Franciscan Cyberspot Franciscan Arcgaeological Institute Logo
 Mount Nebo - P.O.Box 2 Faysaliyah - 17196 Madaba - JORDAN - eMail: mtnebo@go.com.jo

 

THE CHRISTIAN SANCTUARIES IN TRANSJORDAN
  Part 04


Menu:

Monks and Monasteries in Jordan
From the contemporary literary sources we know of the impressive development of monasticism among the christian population in the Near East and the important role played by the monks in converting to Christianity the Arab tribes of Bilad es Sham. The monastic movement, well attested historically for Egypt, Palestine and Syria, was equally well developed in all its forms in the entire territory of Jordan during the Byzantine and Islamic periods. The Cenobitic way of life is attested in the big monastery of Dayr Siyagha and in the small duyur of the countryside on the outskirts of the villages. The Hermitic way of life in the Laura or hermitages, as in the Judean desert of Palestine, is also well attested. Inscriptions remember particular ways of ascetic life such as Stylite monks and Recluse monks on Mount Nebo.

Chronologically we have the first witnesses of the monastic life in Jordan already in the IV century in the itinerary of Egeria. The reference in the life of Peter the Iberian to a Sketian monk is a precious testimony that possibly indicates the Egyptian origin of the primitive monastic community on Mount Nebo.

Egeria during her journey to the memorial of Moses on mount Nebo, met several ascetic monks who were living in cells near the springs of Moses in the wadi ‘Uyun Musa north of Mount Nebo.

The pilgrim remembers, not only the cells but also a small church in which she prayed. The monks received her with warm hospitality and several of them accompanied her to visit the memorial of Moses on the summit of the mountain. Egeria does not record monks living near the sanctuary. She limits herself in her writing to say that the monks who joined her on her visit to Mount Nebo pointed out to her the memorial place of Moses inside the church and the surrounding biblical localities visible from the main entrance to the church. On the other hand, another pilgrim, in the fifth century, Peter the Iberian bishop of Maioumas in Gaza, twice visited the same sanctuary He records the numerous cells and monks living there during his first visit in the first half of the fifth century. Peter met there a cloistered monk who had come from Skete in Egypt "who had lived in his cell for forty years without going out of the door and without crossing the threshold, an ascetic and prophet, full of the grace of God". Peter asked permission to meet this holy man, from a monk in charge of the church. Moreover he and two of his companions spent a night on mount Nebo as guests of the monks there. Therefore, father Saller writes: "These facts seem to indicate that there was an organized community of monks living at Mount Nebo in the early part of the century." The anonymous pilgrim of Piacenza who travelled in the region in the second half of the sixth century mentions several hermits in the region of the city of Livias at the foot of Mount Nebo and also near the locality of Segor identified on the north eastern shore of the Dead Sea. In the same region, on the eastern bank of the river Jordan the pilgrim visited a cave with seven cells, in which seven maidens lived. These received their meals from others. In the Spiritual Meadow (Pratum Spirituale), a book written in the first half of the VII century, the author John Moscus relates the origin of the Laura of Saphsaphas built at the time of the patriarch Elijah of Jerusalem (496-516), this is the same place visited by the Pilgrim of Piacenza, and is also shown in the Madaba map. Several anecdotes, in this edifying book, refer to monks who crossed the river Jordan from Palestine either on their way to Sinai or to stay there during the period of the Lenten fast. Mentioned in particular are the localities of Besinunte, the Arnon river and the wadi Heidan-Eidoun.

● **Exercise requirements**
[A] Name every way of monastic or ascetic life that the passage on monks and monasteries in Jordan mentions.
[B] Continue the passage on monks and monasteries in Jordan from its final sentence.

● **The data**

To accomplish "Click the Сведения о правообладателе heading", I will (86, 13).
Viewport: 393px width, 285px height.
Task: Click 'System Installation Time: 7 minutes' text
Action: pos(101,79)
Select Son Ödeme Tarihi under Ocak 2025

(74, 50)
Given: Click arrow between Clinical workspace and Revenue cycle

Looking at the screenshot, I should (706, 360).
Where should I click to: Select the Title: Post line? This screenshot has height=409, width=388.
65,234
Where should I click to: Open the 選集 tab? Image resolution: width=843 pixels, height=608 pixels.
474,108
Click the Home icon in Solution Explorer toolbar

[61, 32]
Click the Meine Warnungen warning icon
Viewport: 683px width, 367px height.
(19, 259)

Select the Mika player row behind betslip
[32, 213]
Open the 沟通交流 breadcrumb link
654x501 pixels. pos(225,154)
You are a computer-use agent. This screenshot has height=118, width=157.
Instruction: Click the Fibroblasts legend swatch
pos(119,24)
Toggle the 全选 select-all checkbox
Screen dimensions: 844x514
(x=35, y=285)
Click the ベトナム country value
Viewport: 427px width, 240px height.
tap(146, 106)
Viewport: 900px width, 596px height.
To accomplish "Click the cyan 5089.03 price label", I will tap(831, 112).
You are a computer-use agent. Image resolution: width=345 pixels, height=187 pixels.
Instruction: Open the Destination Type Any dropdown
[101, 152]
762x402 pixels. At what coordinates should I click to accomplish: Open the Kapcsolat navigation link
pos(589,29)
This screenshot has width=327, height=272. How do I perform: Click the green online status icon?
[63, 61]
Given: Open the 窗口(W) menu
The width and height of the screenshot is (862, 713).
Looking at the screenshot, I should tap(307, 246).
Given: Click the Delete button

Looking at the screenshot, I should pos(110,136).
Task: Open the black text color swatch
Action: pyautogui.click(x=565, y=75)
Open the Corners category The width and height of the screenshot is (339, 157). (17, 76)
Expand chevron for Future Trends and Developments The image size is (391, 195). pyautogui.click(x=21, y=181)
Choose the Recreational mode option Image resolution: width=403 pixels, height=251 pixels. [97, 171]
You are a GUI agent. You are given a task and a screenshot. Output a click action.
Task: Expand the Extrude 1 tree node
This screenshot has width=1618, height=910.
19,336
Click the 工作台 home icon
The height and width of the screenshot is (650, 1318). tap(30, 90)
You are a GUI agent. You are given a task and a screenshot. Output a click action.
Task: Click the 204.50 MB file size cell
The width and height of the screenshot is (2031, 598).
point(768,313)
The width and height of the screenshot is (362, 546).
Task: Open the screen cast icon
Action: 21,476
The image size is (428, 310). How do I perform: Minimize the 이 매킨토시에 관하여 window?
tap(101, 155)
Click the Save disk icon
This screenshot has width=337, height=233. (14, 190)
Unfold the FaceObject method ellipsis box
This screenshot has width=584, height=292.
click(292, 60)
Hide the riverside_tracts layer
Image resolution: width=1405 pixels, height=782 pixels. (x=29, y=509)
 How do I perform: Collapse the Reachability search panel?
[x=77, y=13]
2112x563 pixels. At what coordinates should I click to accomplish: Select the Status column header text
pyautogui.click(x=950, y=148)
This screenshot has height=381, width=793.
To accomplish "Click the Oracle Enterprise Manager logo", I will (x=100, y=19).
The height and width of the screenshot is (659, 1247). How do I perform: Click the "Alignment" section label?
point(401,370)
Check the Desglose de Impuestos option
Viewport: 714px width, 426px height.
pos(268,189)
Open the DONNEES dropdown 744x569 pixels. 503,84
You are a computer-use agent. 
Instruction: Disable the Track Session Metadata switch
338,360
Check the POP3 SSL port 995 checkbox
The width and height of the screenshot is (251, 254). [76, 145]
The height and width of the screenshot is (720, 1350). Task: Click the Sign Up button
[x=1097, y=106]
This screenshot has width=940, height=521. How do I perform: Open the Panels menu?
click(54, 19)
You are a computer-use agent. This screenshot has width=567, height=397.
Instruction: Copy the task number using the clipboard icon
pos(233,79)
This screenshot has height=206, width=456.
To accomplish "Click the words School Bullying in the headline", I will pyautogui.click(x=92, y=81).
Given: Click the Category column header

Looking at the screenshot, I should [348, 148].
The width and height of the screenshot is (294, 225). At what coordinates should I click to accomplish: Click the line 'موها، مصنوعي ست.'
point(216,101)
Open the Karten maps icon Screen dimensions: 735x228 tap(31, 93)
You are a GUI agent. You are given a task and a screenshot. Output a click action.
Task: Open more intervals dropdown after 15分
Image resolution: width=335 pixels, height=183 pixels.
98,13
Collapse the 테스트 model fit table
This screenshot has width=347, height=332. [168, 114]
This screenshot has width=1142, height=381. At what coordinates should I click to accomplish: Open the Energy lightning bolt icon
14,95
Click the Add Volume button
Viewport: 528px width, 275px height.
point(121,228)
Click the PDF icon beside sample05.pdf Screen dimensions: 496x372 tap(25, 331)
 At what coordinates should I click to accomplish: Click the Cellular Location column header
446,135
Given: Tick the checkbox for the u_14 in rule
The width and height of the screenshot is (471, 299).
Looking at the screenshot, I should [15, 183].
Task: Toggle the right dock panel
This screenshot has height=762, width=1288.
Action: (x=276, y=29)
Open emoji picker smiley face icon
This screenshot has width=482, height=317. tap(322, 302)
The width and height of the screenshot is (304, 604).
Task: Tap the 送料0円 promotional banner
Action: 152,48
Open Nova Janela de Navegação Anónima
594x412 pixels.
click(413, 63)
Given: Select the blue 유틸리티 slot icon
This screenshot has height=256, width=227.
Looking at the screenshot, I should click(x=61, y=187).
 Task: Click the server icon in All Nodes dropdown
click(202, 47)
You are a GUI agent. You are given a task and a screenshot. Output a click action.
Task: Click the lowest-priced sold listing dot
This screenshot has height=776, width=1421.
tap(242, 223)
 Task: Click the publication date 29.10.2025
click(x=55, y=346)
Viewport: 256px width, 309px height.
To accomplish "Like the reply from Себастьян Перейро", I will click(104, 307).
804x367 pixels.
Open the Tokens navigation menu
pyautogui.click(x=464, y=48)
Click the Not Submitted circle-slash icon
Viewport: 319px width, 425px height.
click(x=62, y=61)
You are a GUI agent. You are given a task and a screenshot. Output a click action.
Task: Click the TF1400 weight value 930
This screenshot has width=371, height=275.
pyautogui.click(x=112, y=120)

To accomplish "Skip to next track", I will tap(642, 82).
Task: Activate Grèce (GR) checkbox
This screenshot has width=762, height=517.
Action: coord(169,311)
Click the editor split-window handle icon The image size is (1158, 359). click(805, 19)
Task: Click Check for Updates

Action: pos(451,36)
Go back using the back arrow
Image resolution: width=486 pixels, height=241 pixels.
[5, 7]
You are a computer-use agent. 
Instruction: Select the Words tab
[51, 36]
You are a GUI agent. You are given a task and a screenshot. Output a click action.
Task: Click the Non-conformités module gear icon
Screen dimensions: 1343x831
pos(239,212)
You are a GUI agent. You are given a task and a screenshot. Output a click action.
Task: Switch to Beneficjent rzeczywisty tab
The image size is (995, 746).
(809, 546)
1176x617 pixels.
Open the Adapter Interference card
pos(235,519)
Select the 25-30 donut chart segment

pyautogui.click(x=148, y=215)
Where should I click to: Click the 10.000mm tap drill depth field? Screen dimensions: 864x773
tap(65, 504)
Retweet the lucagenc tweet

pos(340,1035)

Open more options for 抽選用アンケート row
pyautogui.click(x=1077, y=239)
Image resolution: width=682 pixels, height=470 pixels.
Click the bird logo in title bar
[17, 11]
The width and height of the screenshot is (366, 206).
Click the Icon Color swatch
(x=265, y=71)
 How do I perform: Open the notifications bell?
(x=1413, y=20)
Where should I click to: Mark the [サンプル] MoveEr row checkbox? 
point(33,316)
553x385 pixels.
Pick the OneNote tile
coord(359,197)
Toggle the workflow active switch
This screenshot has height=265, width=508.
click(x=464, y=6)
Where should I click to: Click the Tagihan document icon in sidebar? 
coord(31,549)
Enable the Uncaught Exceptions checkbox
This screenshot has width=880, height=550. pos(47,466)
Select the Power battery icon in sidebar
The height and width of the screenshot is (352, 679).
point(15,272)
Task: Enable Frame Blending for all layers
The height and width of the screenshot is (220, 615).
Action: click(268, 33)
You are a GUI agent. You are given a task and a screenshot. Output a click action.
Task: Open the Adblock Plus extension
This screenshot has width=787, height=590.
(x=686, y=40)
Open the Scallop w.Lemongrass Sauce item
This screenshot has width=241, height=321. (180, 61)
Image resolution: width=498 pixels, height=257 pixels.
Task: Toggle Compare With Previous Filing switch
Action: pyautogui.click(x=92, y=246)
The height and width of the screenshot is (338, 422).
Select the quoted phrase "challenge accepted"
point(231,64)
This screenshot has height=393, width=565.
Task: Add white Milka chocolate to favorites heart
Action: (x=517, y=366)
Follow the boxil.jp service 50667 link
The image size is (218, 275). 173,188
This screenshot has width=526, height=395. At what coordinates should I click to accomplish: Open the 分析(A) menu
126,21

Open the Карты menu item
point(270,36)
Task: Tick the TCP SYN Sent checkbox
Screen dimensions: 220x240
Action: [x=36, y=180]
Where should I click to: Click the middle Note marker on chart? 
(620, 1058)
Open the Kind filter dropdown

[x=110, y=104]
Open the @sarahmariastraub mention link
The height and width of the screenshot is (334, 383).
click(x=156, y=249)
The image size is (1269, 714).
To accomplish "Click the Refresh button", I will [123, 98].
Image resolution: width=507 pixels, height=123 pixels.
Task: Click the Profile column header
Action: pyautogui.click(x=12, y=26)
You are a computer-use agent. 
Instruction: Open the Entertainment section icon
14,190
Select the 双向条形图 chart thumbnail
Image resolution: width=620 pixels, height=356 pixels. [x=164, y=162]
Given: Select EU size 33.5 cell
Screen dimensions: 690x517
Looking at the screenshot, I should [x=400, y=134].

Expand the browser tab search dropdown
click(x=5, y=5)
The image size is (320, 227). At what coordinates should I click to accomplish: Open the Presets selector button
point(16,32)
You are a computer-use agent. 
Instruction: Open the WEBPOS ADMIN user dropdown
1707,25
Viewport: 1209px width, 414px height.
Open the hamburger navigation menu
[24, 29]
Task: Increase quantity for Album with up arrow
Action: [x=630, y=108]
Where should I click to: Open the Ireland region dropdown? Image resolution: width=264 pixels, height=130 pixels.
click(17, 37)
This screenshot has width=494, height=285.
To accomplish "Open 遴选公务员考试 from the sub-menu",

● **Answers to the tasks**
[A] Cenobitic life, Hermitic life (in the Laura or hermitages), Stylite monks, Recluse monks

[B]
In the Life of St. Stephen of the monastery of St. Saba, a work of the IX century, we find the account of how the holy man was accustomed to going east of the Dead Sea to the caves of the Arnon, and those of St. Lot and St. Aaron up to Zoara south east of the Dead sea.

This is how Sophronius patriarch of Jerusalem describes the roving of the monks in the desert of Jordan during Lent. “In a monastery in Palestine there was a man enlightened for his way of life and for his word…named Zosima. One day a monk told him: For you to be able to know how great are other roads towards salvation…come to the monastery which is near to the River Jordan.

Instantly following him who had just spoken, leaving the monastery in which he had lived since his infancy reaching the Jordan, the most holy of all rivers, having received the blessing of the abbot, the man stayed in that monastery.

This is the rule of this monastery. On the Sunday, that according to tradition, gave the name to the first week of fasting, the divine sacraments were celebrated, as required by the norm. All partook of the life-giving and uncontaminated body and blood of the Lord Jesus Christ. Having had, as usual, some food, they all assembled in the oratory. Having bent their knees and made a prayer of supplication, the monks exchanged amongst themselves the embrace of peace, then each one of them, having knelt in public, embraced the abbot, asking for his benediction to have him as cooperator and companion at the start of the fight.

Thus , throwing open the doors of the monastery and singing in unison: The Lord is my light and my salvation, whom shall I fear? The Lord is the defender of my life. Of whom shall I be afraid?, they went out.

Each one nourished himself at will. As a matter of fact one took with him water according to his body’s needs, another figs, another palm tree dates, yet another vegetables which had previously been immersed in water, another nothing except his body and the clothes he was wearing. In the desert they ate herbs that grew there. Besides each one set his own rules. One rule that was not to be transgressed was that no one was to know how his companion was fasting or how he survived.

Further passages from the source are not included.